In dieser Profilgruppe sind Zivilpersonen vertreten, die angeblich Verbindungen zur Regierung haben, mit dieser sympathisieren oder als Auftragnehmer für sie tätig sind (z. B. Lieferanten der ANP und Bauarbeiter). Ein extremes Beispiel ist die Tötung von fünf örtlichen Bauern durch die Taliban in Helmand wegen des Vorwurfs, Düngemittel und andere landwirtschaftliche Unterstützung aus einem Regierungsprogramm angenommen zu haben.

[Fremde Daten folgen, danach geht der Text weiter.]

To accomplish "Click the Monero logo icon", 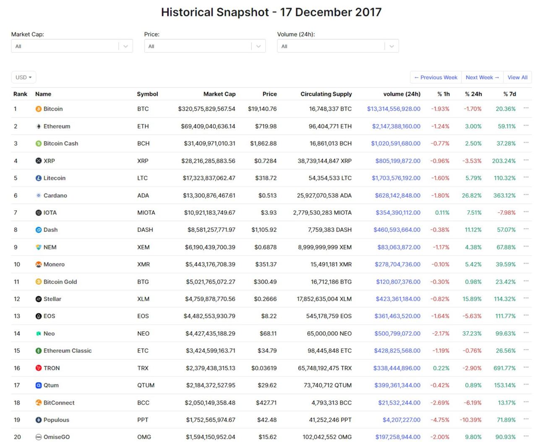I will pyautogui.click(x=39, y=265).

Des Weiteren wurden Kommandeure von Anti-Taliban- oder regierungsfreundlichen Milizen angegriffen. Zahlreiche Stammesälteste, Gemeindeführer und Geistliche, die vermeintlich mit der Regierung sympathisierten, wurden Opfer von Einschüchterung und gezielter Gewalt. Häufig wurden sie von Aufständischen auf Motorrädern mit Kleinwaffen angegriffen. Diese bedrohliche Lage führte dazu, dass Älteste ihre Heimat verließen und Hunderte von ihnen in den Jahren des Aufstands getötet wurden. Zu dieser Personengruppe zählen letztendlich auch Abtrünnige aus den Reihen der Aufständischen.
Die Berichte über die Vorkommnisse des Jahres 2012 geben Hinweise auf die derzeitige Entwicklung. Der bei Weitem nicht erschöpfenden Liste der etwa 70 dokumentierten Vorkommnisse des Jahres 2012 sind die folgenden Zahlen zu entnehmen:
Im Süden wurden mindestens zwölf Vorfälle von gezielter Gewalt gegen Sympathisanten oder Kollaborateure der Regierung durch Aufständische dokumentiert. Zwei der Vorfälle spielten sich in der Stadt Kandahar ab und einer in der Stadt Tarin Kut (Uruzgan). Im Südosten wurden mindestens vier Vorfälle dokumentiert, darunter zwei in der Stadt Chost. Im Osten wurden mindestens 17 Vorfälle dokumentiert. In der Landesmitte wurde mindestens ein Vorfall dokumentiert. Im Nordosten wurden mindestens sechs Vorfälle dokumentiert, darunter einer in der Stadt Kunduz. Im Nordwesten wurden mindestens 21 Vorfälle dokumentiert. Im Westen wurden mindestens neun Vorfälle dokumentiert, darunter einer in der Stadt Farah.
Von den in allen Regionen insgesamt erfassten Vorfällen waren mindestens 16 gegen Zivilpersonen mit vermeintlichen Verbindungen zur Regierung, 15 gegen Kommandeure oder andere Angehörige regierungsfreundlicher Milizen, 28 gegen Stammesälteste oder örtliche Gemeindeführer, sieben gegen regierungsfreundliche Geistliche und fünf gegen abtrünnige Aufständische gerichtet, die ins Visier der Aufständischen geraten waren.
In mindestens acht Fällen wurden die Anschläge während der Freizeit oder auf die Privatwohnung der Opfer verübt. In mindestens sechs Fällen wurde berichtet, dass Angehörige von Sympathisanten der Regierung Zielscheibe der Aufständischen waren.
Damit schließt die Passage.